Putin has played to the belligerent nationalistic wing of his domestic audience, enhancing his approval ratings and smothering dissent—a sad and dangerous development for Russians themselves. But the West shares responsibility. The expansion of NATO to include the three former Baltic republics looked aggressive to Moscow, which is easily alarmed by the specter of encirclement and has suffered, through the Soviet breakup, from a loss of dignity as well as territory.
            Humiliation may seem too touchy-feely to be a calculation in international affairs, but it’s often a factor, and a powerful one, especially in Russia, which has long imagined itself as being mocked by the West.
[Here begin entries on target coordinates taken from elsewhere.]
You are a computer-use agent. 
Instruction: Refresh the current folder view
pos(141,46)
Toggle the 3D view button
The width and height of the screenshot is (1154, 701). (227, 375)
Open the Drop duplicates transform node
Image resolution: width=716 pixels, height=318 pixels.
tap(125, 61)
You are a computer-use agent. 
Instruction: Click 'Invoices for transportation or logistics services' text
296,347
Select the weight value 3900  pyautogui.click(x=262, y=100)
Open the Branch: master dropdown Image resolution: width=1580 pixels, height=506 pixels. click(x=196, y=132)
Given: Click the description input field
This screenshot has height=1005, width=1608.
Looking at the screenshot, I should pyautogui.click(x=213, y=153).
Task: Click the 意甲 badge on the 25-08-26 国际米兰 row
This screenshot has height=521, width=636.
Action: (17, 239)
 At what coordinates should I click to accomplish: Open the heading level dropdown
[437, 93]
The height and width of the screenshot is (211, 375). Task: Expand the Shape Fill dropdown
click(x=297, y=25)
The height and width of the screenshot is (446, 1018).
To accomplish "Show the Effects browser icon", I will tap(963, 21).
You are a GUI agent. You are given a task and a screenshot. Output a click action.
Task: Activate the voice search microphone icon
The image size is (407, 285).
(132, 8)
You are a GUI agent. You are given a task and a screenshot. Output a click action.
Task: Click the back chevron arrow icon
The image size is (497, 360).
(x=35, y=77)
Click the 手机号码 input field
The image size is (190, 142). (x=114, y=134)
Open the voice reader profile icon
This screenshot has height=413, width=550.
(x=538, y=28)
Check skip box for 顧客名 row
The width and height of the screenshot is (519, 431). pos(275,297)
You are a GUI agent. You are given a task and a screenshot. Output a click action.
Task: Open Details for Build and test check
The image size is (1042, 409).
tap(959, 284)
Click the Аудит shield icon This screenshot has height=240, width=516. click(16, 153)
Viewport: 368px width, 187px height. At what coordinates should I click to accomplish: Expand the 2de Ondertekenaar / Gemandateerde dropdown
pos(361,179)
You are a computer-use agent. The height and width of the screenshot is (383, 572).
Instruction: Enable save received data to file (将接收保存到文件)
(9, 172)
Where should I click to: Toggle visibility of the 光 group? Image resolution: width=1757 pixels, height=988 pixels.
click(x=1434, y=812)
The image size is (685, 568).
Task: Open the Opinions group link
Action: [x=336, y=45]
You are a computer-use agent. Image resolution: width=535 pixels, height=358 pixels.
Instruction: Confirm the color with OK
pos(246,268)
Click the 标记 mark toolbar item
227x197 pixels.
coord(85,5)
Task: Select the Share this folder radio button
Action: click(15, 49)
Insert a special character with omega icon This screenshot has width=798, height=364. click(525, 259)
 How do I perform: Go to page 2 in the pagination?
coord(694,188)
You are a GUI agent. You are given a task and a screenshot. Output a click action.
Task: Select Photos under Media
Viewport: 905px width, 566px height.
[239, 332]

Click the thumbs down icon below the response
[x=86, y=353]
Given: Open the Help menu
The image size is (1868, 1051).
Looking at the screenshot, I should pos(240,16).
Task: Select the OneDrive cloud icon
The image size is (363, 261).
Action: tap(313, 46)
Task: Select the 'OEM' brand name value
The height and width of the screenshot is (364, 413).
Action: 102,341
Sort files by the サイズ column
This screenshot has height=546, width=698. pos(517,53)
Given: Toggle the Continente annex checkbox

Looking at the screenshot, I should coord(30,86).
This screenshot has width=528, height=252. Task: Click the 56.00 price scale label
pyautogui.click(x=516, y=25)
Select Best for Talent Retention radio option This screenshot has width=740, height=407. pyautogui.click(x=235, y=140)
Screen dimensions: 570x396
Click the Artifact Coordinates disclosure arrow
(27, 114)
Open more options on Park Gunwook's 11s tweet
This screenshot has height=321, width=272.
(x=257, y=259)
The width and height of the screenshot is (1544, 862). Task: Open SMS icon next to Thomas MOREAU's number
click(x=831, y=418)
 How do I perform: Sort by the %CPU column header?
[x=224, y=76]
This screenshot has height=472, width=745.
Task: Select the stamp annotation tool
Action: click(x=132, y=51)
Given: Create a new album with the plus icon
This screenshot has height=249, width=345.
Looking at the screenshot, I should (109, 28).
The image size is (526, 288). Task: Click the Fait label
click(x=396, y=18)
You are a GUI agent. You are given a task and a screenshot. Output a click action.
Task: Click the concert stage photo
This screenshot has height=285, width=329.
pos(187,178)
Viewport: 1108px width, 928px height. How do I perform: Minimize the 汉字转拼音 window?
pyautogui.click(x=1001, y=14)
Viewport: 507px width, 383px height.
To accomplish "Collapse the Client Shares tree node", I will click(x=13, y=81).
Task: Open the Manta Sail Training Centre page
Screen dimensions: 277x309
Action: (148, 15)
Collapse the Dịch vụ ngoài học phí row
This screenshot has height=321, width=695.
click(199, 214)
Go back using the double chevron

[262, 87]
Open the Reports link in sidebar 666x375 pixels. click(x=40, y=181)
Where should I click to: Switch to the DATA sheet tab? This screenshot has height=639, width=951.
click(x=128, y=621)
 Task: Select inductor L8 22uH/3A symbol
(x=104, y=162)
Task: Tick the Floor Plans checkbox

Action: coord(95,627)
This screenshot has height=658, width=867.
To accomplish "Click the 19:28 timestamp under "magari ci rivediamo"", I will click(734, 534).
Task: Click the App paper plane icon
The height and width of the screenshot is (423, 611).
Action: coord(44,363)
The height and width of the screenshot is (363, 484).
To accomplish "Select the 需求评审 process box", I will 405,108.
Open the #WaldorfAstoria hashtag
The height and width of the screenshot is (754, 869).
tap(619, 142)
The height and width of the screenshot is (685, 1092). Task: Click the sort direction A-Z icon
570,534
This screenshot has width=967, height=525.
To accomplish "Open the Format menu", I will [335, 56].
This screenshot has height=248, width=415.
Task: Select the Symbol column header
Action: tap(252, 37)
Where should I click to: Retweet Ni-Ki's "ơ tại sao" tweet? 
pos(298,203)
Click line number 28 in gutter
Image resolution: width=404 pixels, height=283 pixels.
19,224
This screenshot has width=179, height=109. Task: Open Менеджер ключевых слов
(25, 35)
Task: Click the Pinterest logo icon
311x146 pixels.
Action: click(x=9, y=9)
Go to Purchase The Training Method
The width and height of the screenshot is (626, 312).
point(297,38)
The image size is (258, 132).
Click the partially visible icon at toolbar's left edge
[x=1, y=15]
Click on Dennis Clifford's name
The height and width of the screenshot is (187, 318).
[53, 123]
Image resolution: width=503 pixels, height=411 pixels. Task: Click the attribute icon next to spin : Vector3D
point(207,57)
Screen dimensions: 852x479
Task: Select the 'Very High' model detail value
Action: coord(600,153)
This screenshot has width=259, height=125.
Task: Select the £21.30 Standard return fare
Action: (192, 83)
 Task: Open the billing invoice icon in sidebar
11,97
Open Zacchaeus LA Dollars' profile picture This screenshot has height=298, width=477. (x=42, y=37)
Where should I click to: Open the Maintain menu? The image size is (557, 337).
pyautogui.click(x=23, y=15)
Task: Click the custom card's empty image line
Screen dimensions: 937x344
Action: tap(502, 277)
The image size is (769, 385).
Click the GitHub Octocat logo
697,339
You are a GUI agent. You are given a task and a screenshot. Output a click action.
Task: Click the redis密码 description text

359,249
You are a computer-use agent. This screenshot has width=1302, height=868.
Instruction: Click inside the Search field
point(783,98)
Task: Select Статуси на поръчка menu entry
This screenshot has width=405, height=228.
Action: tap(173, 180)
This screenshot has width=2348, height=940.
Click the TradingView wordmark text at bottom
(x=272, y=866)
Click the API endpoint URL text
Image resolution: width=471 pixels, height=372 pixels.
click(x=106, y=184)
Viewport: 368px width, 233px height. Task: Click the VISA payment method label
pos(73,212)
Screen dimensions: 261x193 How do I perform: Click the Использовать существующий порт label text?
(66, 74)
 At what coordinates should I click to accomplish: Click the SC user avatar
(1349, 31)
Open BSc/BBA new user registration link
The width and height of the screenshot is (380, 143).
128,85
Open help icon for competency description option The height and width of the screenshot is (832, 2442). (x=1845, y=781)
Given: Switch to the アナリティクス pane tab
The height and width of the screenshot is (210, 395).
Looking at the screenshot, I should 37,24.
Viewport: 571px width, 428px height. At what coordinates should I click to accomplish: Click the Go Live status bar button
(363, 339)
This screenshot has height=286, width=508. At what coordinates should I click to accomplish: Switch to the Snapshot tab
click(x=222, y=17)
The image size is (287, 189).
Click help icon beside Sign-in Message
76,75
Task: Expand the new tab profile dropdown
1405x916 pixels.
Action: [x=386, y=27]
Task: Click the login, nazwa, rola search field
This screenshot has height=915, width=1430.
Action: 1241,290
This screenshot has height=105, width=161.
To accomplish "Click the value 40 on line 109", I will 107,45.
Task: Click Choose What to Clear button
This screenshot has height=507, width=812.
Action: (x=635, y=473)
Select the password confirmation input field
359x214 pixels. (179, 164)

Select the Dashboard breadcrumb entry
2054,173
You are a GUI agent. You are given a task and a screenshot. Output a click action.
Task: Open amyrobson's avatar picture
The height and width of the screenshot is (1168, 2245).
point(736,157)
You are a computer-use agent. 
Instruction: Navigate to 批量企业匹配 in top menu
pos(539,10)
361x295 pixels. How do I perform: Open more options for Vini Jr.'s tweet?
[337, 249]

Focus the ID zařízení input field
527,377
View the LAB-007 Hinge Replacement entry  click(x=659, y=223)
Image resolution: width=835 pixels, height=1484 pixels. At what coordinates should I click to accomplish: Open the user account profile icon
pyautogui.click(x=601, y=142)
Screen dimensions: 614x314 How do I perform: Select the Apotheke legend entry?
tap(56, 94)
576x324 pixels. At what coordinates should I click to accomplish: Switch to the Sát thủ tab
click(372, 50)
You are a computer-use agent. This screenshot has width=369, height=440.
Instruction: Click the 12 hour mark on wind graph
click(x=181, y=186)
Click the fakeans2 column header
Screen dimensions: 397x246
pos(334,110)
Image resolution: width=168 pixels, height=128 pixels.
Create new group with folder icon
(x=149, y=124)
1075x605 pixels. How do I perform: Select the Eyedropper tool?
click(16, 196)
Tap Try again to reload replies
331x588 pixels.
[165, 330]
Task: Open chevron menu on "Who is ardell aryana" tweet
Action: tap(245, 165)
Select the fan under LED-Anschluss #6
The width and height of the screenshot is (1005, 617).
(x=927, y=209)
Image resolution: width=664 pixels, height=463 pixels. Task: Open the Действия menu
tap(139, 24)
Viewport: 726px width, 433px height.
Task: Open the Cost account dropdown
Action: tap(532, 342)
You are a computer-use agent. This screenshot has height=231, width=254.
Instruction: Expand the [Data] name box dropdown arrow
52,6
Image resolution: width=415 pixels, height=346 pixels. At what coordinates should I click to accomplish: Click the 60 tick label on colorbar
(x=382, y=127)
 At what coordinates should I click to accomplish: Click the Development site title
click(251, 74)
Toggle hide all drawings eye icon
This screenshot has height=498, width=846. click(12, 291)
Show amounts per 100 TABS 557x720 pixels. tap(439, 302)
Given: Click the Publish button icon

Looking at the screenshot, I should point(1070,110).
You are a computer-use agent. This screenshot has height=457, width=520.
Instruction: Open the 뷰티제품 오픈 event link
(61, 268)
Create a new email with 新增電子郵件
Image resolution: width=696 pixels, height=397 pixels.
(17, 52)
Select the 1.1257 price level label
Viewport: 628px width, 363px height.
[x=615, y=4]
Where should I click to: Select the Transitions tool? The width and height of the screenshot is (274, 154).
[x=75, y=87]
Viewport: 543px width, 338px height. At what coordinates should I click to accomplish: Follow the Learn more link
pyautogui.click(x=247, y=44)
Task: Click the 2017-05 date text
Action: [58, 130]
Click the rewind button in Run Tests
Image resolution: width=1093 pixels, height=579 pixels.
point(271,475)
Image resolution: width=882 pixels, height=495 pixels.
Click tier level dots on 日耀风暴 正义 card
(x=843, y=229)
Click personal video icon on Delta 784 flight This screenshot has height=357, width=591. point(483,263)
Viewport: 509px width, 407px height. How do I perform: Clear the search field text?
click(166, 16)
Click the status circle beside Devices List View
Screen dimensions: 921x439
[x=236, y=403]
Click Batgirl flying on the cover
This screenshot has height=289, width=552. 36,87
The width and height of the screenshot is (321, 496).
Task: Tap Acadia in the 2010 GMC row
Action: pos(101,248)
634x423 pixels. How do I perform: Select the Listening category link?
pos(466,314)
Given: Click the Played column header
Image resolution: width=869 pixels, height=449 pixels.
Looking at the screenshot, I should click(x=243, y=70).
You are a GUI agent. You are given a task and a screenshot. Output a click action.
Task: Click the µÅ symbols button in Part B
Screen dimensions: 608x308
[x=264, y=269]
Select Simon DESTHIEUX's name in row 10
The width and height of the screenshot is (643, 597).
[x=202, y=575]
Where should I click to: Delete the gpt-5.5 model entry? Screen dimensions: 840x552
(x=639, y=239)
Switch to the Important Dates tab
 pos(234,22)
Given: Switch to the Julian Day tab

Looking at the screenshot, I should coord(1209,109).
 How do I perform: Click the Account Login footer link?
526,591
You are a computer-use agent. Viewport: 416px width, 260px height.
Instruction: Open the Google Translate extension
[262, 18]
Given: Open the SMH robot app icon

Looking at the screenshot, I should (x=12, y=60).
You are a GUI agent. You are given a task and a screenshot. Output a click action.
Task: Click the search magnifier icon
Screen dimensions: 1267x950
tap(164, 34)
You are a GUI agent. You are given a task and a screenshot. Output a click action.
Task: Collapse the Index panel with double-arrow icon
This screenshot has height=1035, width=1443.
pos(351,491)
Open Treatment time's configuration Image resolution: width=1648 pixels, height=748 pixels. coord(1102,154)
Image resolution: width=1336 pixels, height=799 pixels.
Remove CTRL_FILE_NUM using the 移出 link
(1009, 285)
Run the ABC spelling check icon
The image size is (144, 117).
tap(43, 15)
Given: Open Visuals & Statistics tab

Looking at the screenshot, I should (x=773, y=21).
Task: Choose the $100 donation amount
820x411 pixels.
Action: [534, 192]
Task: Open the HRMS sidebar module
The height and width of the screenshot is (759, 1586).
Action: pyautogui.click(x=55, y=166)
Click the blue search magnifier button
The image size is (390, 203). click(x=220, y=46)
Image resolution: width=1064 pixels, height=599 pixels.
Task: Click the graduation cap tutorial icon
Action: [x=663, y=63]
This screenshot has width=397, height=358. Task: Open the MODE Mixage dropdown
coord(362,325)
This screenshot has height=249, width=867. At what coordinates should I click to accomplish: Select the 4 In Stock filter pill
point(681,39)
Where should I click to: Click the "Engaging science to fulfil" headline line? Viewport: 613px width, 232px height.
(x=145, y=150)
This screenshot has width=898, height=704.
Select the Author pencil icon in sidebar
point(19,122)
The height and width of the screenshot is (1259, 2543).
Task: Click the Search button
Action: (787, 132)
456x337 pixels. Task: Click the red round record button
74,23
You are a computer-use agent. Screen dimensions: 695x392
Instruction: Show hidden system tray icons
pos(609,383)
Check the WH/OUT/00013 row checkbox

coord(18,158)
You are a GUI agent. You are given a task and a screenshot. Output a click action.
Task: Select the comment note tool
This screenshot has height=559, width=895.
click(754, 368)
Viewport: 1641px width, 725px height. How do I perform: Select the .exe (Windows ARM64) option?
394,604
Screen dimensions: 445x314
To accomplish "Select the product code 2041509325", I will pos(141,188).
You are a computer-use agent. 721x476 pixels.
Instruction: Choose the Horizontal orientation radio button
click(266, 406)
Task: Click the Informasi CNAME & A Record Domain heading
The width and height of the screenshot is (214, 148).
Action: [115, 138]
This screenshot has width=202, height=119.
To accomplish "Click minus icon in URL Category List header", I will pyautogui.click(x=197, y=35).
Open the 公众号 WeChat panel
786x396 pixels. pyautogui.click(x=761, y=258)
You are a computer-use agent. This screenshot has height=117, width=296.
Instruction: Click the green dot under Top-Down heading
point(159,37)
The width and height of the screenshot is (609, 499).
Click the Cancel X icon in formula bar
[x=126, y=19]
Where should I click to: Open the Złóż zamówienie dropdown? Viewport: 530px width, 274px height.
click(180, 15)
Watching Putin’s attempts at a muscular rebound from weakness, I keep remembering an incident in 1977 when policemen stopped a West German television crew from filming outside the huge Rossia hotel, where a fire had killed at least twenty. The correspondent, Fritz Pleitgen, asked why he couldn’t film. The officer explained, “We do not want to let foreigners laugh at our misfortune.”
            Consider the pain anyone would have to carry to think that foreigners would laugh at the misfortune of a hotel fire, and you have a glimpse of one level of grievance against the advance of the NATO alliance to Russia’s borders: As the West took a triumphalist pose on the rubble of the Soviet empire, some in Moscow surely heard derisive laughter. This is no excuse for Russian aggression in Ukraine, but it’s part of the explanation.
            Moreover, the West hardly gained security by inviting Lithuania, Latvia, and Estonia into NATO. Since the North Atlantic pact regards an attack on one member as an attack on all, membership amounts to a deterrent as long as cool heads prevail in Moscow. But it’s a bluff. If Putin sent troops to retake those Baltic states, who believes that the NATO countries would go to war against a nuclear Russia?
            Last spring, Dimitri Simes and Graham Allison put it bluntly: “Many ask whether President Obama would risk losing Chicago, New York and Washington to protect Riga, Tallinn and Vilnius. It is a troubling question. If you want to either dumbfound or silence a table next to you in a restaurant in Washington or Boston, ask your fellow diners what they think.”
            Yet each side takes actions that provoke the opposite of what it wants. Russia grabs Crimea and foments civil warfare in eastern Ukraine and gets severe economic sanctions from the West, which challenge Russia’s pride and bolster right-wing pressure on Putin to stand tough, which prompts tightening Western sanctions, which trigger intrusions into European airspace by Russian warplanes, which induce NATO to pre-position military hardware in the Baltics, and so on. This is a risky road.
            Obama said that Russia had “compartmentalized” by helping on Iran. That’s a good word to describe pragmatic foreign policy. It displeases people across the political spectrum when morality is in question, because it’s more satisfying to take revenge across the board for bad behavior. During the Cold War, liberals disliked America’s cozy relationships with Latin American dictators who violated human rights but were valued for being anti-communist. Conservatives disliked nuclear arms agreements with Soviet leaders who violated human rights, yet the U.S. used a lower-cost approach by denying most-favored trade status to the Soviet Union as long as Soviet Jews were denied exit visas to Israel.
            Sometimes linking disparate issues is effective, as were the economic sanctions against South Africa and Iran. Compartments don’t have to be hermetically sealed. But they should exist, and now that both Russia and the U.S. have seen one in the Iran case, perhaps other opportunities for compartmentalization will become more obvious.